■ **The problem**: Please list each line in the records below that contains the word "resolution".

■ **Input data**:
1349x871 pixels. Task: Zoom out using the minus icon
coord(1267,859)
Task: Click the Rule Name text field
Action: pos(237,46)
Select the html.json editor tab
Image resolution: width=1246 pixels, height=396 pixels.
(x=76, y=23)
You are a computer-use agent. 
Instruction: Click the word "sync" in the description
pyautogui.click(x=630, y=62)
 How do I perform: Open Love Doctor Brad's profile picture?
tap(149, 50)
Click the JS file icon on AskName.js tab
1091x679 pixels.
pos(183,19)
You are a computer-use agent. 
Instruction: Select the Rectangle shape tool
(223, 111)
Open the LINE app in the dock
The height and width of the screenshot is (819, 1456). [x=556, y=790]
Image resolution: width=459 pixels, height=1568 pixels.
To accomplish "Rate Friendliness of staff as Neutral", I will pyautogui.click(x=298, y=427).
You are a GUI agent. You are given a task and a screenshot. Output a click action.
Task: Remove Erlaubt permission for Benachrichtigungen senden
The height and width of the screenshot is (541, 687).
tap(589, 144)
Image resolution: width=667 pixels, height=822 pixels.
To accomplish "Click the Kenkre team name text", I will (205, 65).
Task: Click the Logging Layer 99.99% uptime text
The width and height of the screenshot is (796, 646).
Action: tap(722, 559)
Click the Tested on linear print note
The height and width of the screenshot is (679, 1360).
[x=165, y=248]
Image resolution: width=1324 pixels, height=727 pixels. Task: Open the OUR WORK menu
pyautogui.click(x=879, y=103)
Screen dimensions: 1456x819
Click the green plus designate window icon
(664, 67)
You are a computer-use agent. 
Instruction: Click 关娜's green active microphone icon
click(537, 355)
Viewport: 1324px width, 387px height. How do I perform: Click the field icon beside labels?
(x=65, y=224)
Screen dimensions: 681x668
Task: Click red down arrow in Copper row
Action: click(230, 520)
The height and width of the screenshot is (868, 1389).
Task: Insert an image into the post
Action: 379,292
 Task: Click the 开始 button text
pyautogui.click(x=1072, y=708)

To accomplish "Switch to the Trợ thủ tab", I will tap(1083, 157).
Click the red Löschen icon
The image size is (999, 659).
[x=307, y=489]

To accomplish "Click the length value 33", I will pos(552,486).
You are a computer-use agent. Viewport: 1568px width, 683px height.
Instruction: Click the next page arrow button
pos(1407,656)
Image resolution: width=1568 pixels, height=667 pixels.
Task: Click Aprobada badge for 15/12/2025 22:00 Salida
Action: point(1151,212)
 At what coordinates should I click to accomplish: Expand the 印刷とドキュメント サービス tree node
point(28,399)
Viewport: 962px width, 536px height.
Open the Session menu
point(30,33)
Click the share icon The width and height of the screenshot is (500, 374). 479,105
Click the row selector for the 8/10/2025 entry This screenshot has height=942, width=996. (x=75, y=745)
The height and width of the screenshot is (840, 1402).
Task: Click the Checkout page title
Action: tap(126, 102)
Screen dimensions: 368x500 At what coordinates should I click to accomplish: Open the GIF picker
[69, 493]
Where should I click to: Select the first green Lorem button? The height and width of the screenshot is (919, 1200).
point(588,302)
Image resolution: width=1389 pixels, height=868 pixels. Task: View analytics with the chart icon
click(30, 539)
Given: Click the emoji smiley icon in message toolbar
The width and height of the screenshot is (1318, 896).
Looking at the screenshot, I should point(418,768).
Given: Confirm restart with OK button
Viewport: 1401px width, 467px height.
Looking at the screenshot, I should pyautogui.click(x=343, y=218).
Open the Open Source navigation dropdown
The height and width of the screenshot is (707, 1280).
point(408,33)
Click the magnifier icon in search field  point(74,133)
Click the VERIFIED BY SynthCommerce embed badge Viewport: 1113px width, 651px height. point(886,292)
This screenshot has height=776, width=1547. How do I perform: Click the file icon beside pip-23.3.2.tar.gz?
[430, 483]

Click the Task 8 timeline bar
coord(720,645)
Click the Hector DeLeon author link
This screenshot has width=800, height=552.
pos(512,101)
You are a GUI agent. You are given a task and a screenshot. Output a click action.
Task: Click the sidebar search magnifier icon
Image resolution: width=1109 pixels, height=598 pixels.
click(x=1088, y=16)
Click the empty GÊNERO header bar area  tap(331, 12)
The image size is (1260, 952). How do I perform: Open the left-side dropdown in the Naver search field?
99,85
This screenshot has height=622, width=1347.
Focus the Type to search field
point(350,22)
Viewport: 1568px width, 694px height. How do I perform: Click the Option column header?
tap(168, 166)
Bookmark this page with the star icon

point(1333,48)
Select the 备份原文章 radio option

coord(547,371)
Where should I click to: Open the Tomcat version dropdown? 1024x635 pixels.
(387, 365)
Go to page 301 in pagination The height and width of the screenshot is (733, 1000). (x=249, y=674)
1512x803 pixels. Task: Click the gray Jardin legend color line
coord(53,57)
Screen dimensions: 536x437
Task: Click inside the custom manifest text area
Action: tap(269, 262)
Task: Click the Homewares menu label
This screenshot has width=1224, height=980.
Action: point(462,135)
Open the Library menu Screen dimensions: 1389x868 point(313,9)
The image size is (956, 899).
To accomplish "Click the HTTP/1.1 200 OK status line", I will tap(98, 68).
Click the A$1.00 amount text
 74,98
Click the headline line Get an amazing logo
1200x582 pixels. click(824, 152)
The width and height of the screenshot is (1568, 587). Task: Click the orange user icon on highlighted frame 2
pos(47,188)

■ **Response to the task**:
Image resolution: width=1246 pixels, height=396 pixels.
Image resolution: width=459 pixels, height=1568 pixels.
Image resolution: width=667 pixels, height=822 pixels.
Image resolution: width=1324 pixels, height=727 pixels. Task: Open the OUR WORK menu
Image resolution: width=1568 pixels, height=667 pixels.
Image resolution: width=1389 pixels, height=868 pixels. Task: View analytics with the chart icon
Image resolution: width=1109 pixels, height=598 pixels.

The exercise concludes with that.